— begin Text provided —

Mastering Linux File I/O: In-Depth Exploration and Practical Skills from Open to Write!

Linux | Red Hat Certified | IT Technology | Operations Engineer

👇 Join our 1000-member tech exchange QQ group, note 【public account】 for faster approval

1. Classic Review of C File Interfaces

When using C, we typically use functions like fopen, fwrite, fread, and fclose to access files.

1.2 fwrite

For example, I need to write some information to a file:

#include <stdio.h>
#include <string.h>
int main(){
    FILE* fp = fopen("test.txt","w");
    if(fp == NULL)
    {
        perror("fopen failed");
        return 1;
    }
    const char* str = "i am yui~\n";
    int len = strlen(str);
    int num = 5;
    while(num--)
    {
        fwrite(str,len,1,fp);
    }
    fclose(fp);
    return 0;
}

Execution Result:

ubuntu@VM-20-9-ubuntu:~/FILETEST$ cat test.txt
i am yui~
i am yui~
i am yui~
i am yui~
i am yui~

1.2 fread

Now let’s read the content from the file:

#include <stdio.h>
#include <string.h>
int main(){
    FILE* fp = fopen("test.txt","r");
    if(!fp)
    {
        perror("fopen failed");
        return 1;
    }
    const char* str = "i am yui~\n";
    char s[1024];
    int len = strlen(str);
    while(1)
    {
        ssize_t n  = fread(s,1,len,fp);
        if(n == len)
        {
            s[len] = 0;
            printf("%s",s);
        }
        if(feof(fp))
            break;
    }
    return 0;
}

Output Result:

i am yui~
i am yui~
i am yui~
i am yui~
i am yui~

2. System File I/O

In addition to using the above C interfaces, we can also use system interfaces to access files.

System File I/O refers to reading and writing files at the operating system level. In Linux and other Unix-like systems, system file I/O is typically done through system calls. Compared to the C standard library’s file I/O functions (like fopen, fread, fwrite), system file I/O provides lower-level control and higher efficiency, but the operations are slightly more complex.

To better understand system file I/O, I will implement the above functionality using system interfaces and explain it.

— end Text provided —
— begin Raw data —

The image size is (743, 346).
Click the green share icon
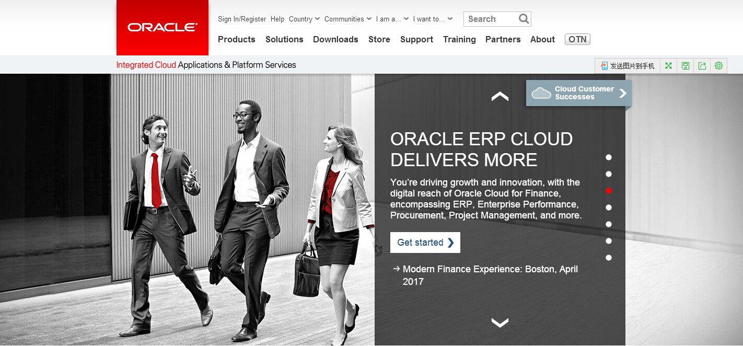[702, 66]
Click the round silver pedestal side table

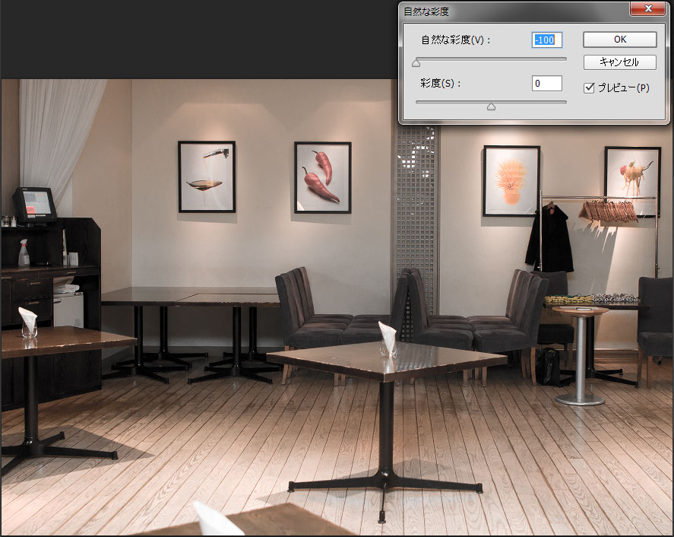(x=580, y=354)
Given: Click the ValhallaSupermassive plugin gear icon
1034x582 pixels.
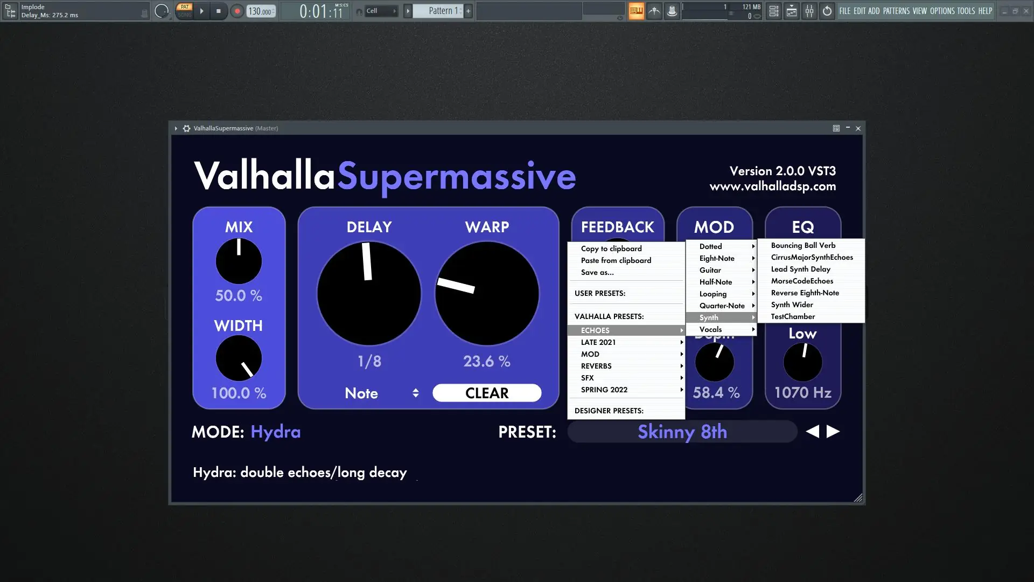Looking at the screenshot, I should point(187,128).
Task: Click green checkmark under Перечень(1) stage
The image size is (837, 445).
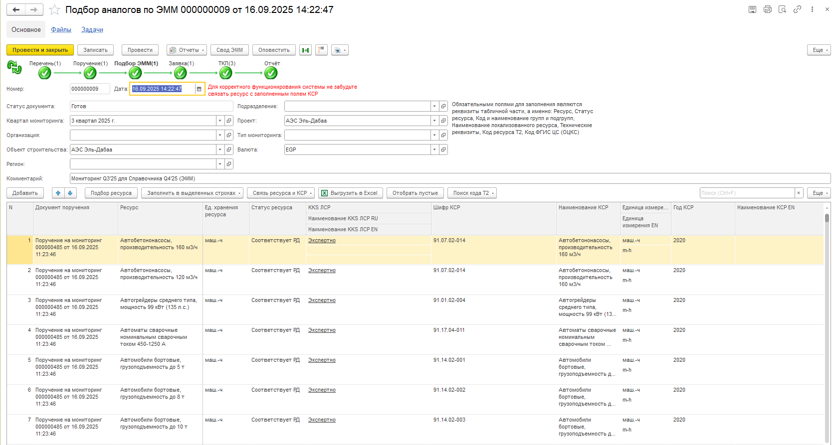Action: pyautogui.click(x=45, y=73)
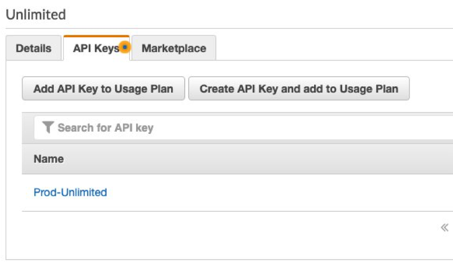This screenshot has height=275, width=453.
Task: Switch to the Details tab
Action: (x=33, y=49)
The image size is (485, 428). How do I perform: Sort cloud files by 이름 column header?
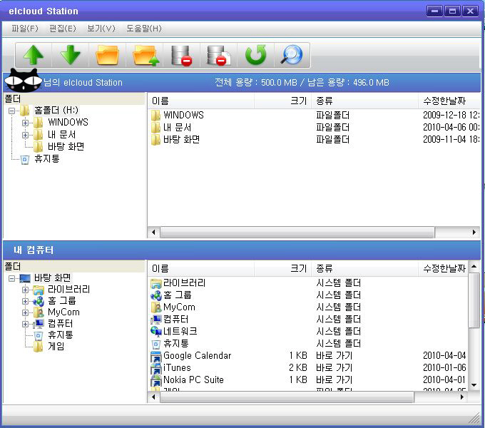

— end Raw data —

_Given problem A_: Translate this sentence from the page on Linux file I/O into Spanish: "When using C, we typically use functions like fopen, fwrite, fread, and fclose to access files."
_Given problem B_: Reproduce the stretch of the page on Linux file I/O from "Mastering Linux File" through "fclose to access files.", renaming "fclose" to "fflush".
_Given problem C_: According to the page on Linux file I/O, what two advantages does system file I/O have over the C standard library's file I/O functions?

_Full answer A_: Al usar C, normalmente utilizamos funciones como fopen, fwrite, fread y fclose para acceder a los archivos.

_Full answer B_:
Mastering Linux File I/O: In-Depth Exploration and Practical Skills from Open to Write!

Linux | Red Hat Certified | IT Technology | Operations Engineer

👇 Join our 1000-member tech exchange QQ group, note 【public account】 for faster approval

1. Classic Review of C File Interfaces

When using C, we typically use functions like fopen, fwrite, fread, and fflush to access files.

_Full answer C_: Lower-level control and higher efficiency.